Nota di Giovanni Patrizi.
1.In via preliminare è opportuno inquadrare la fattispecie del “diritto di critica” quale ipotesi scriminante della condotta, in ipotesi censurabile, del lavoratore. Come noto, tale diritto trova fondamento nella libertà di manifestazione del pensiero protetta dall’art. 21 Cost. e dall’art. 1 l. 20 maggio 1970, n. 300 (c.d. “Statuto dei Lavoratori”), libertà che deve comunque contemperarsi con i doveri di fedeltà, correttezza e buona fede (artt. 2105, 1175 e 1375 c.c.) che tutelano i diritti della personalità all’onore e alla reputazione del datore di lavoro.
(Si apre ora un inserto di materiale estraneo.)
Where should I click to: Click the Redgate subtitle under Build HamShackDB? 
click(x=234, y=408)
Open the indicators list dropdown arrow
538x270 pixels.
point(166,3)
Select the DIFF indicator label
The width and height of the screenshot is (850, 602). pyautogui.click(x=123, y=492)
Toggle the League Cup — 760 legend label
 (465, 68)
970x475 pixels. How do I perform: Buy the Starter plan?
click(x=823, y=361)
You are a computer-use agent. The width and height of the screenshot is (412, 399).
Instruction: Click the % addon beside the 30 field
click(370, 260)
Il bilanciamento tra gli opposti interessi comporta che la divulgazione all’esterno di fatti o accuse da parte del lavoratore nei confronti dell’imprenditore debba avvenire nel rispetto dei limiti di continenza formale (legata alla rilevanza costituzionale dei beni che si intendono tutelare attraverso la critica) e di continenza sostanziale (connessa alla veridicità dei fatti denunciati e alla correttezza del linguaggio utilizzato).
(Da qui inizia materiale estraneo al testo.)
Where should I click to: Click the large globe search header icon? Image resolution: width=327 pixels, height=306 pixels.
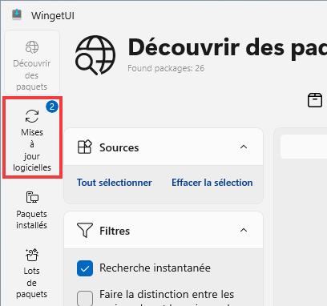[95, 55]
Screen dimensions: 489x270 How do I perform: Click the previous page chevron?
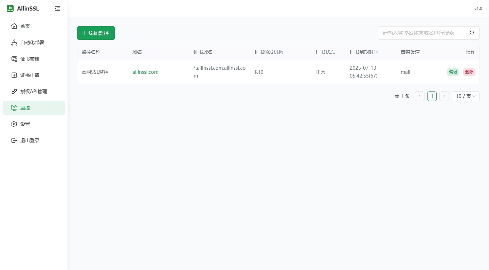tap(419, 96)
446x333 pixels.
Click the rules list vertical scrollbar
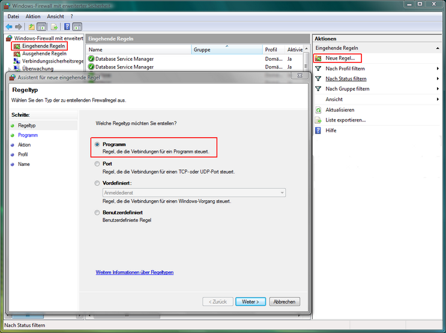pyautogui.click(x=306, y=59)
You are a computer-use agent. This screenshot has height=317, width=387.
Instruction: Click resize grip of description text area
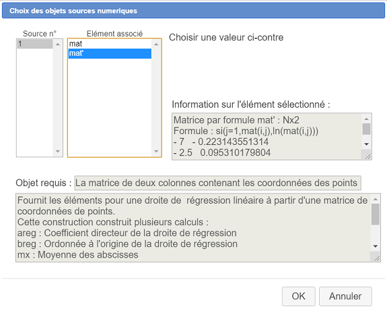click(377, 258)
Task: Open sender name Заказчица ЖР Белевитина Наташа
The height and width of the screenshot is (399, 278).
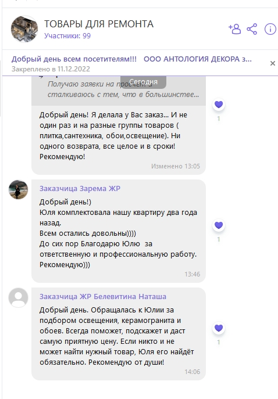Action: [x=103, y=297]
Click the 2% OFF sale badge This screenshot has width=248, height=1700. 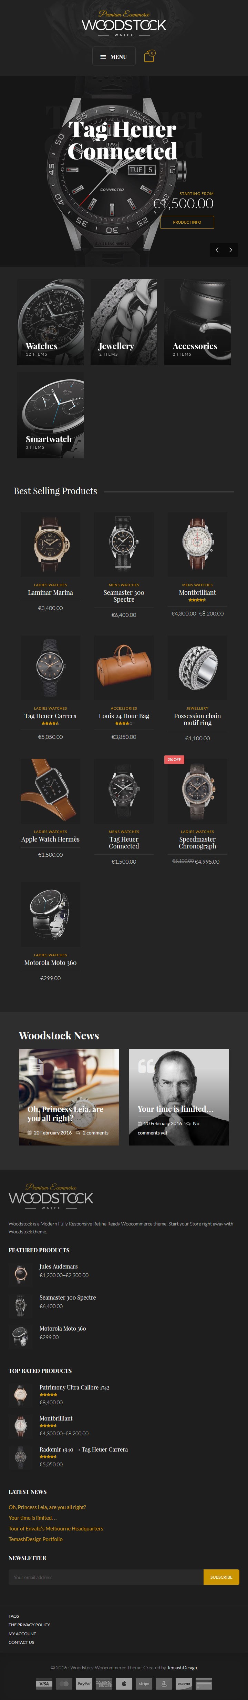pyautogui.click(x=174, y=760)
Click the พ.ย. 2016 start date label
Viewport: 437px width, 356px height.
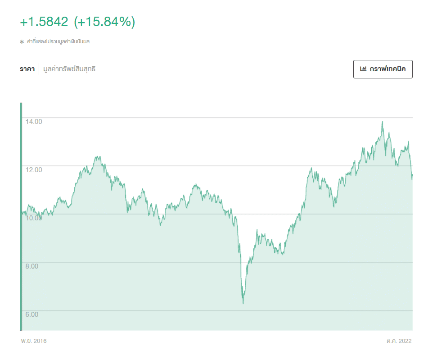coord(34,341)
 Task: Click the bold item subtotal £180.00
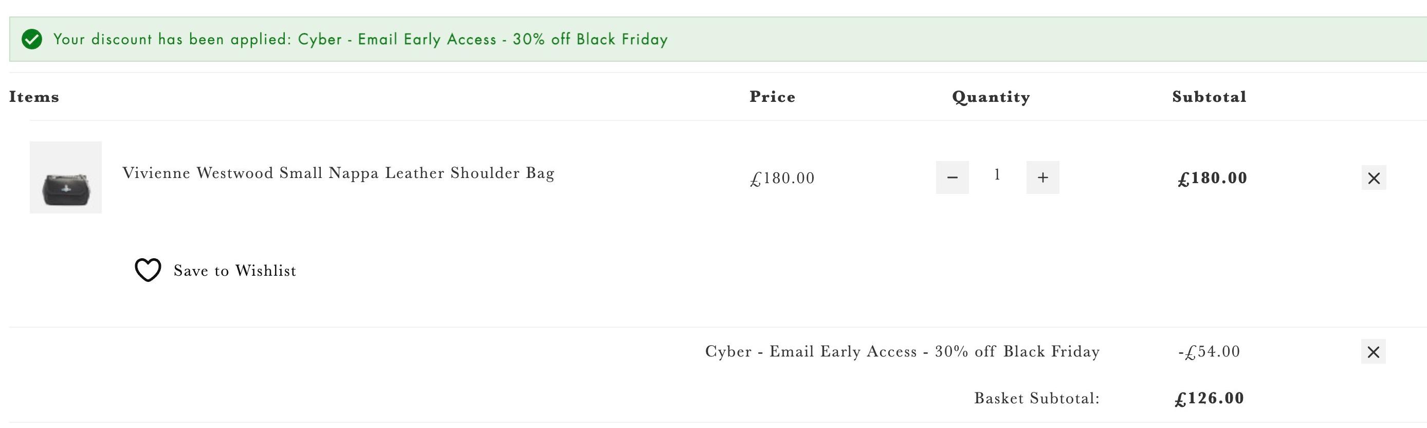[x=1213, y=178]
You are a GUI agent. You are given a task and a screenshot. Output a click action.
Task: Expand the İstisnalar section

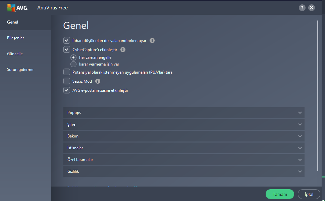(x=183, y=148)
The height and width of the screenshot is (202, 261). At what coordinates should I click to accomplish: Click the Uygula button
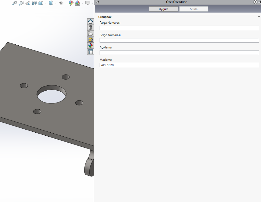163,9
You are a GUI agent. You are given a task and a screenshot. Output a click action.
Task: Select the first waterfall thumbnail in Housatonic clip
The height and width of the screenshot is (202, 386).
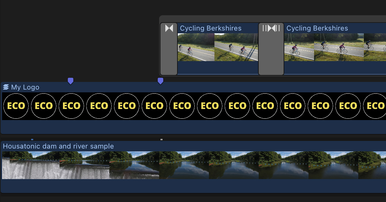(31, 165)
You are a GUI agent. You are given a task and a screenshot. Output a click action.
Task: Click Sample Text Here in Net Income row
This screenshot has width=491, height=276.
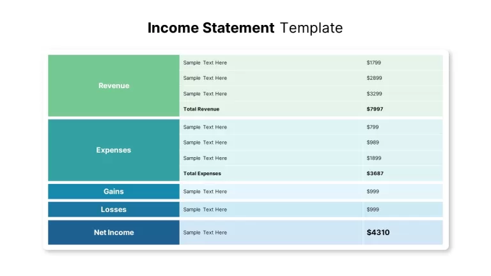[x=205, y=233]
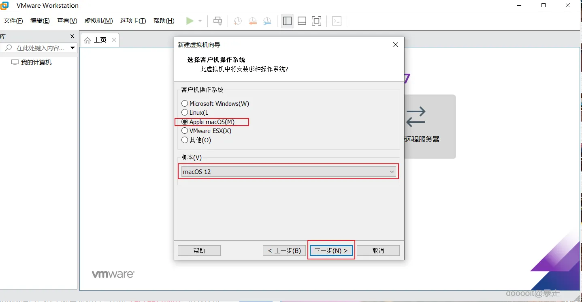The image size is (582, 302).
Task: Choose Microsoft Windows(W) as guest OS
Action: [x=185, y=103]
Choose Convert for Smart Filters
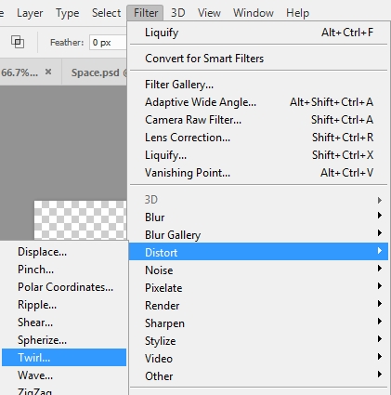 258,59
Occorre quindi che il lavoratore non faccia un uso strumentale, distorto, calunnioso delle facoltà connesse al diritto di criticare fatti accaduti all’interno dell’azienda e si astenga dall’intraprendere iniziative volte a dare pubblicità di quanto portato a conoscenza delle autorità competenti (attraverso denunce penali o amministrative).
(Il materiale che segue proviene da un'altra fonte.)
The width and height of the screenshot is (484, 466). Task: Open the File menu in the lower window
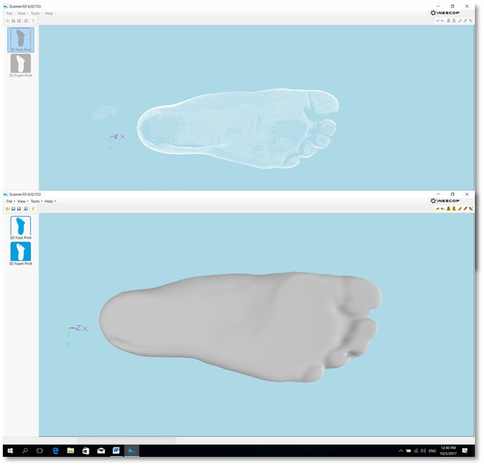click(9, 201)
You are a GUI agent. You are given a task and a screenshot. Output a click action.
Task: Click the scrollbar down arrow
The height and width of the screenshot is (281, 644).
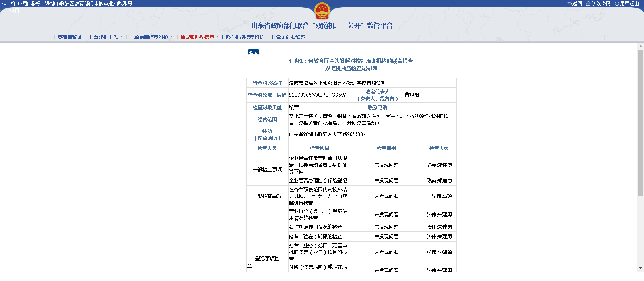tap(640, 268)
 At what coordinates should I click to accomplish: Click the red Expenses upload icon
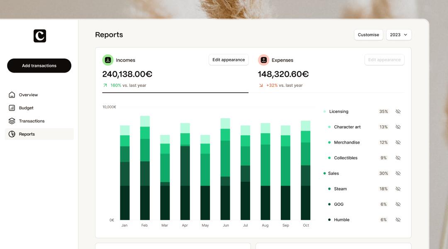pos(263,60)
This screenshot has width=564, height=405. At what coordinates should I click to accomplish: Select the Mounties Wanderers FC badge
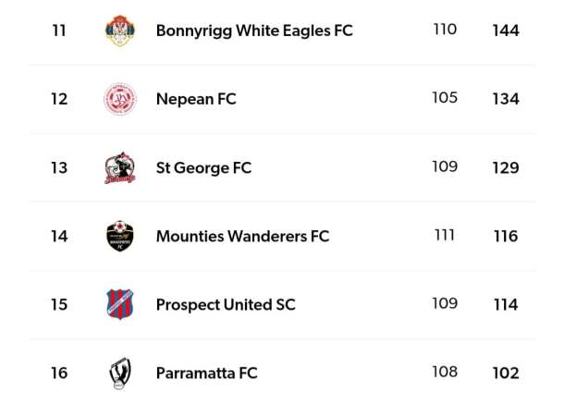pyautogui.click(x=120, y=236)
La critica rivolta da un lavoratore, concernente fatti specifici, con argomentazioni fondate su rilievi obiettivi e documentati, non diffusa a soggetti estranei all’organizzazione gerarchica né utilizzata con toni ed espressioni sconvenienti, è legittimo esercizio del diritto di critica
2. Occorre anche far riferimento al “diritto al dissenso”, quale fattispecie di esonero da responsabilità del lavoratore, definendolo come una manifestazione di volontà divergente da quella altrui che può svolgersi anche attraverso la formulazione di critiche destinate a spiegare le ragioni della mancanza di consenso.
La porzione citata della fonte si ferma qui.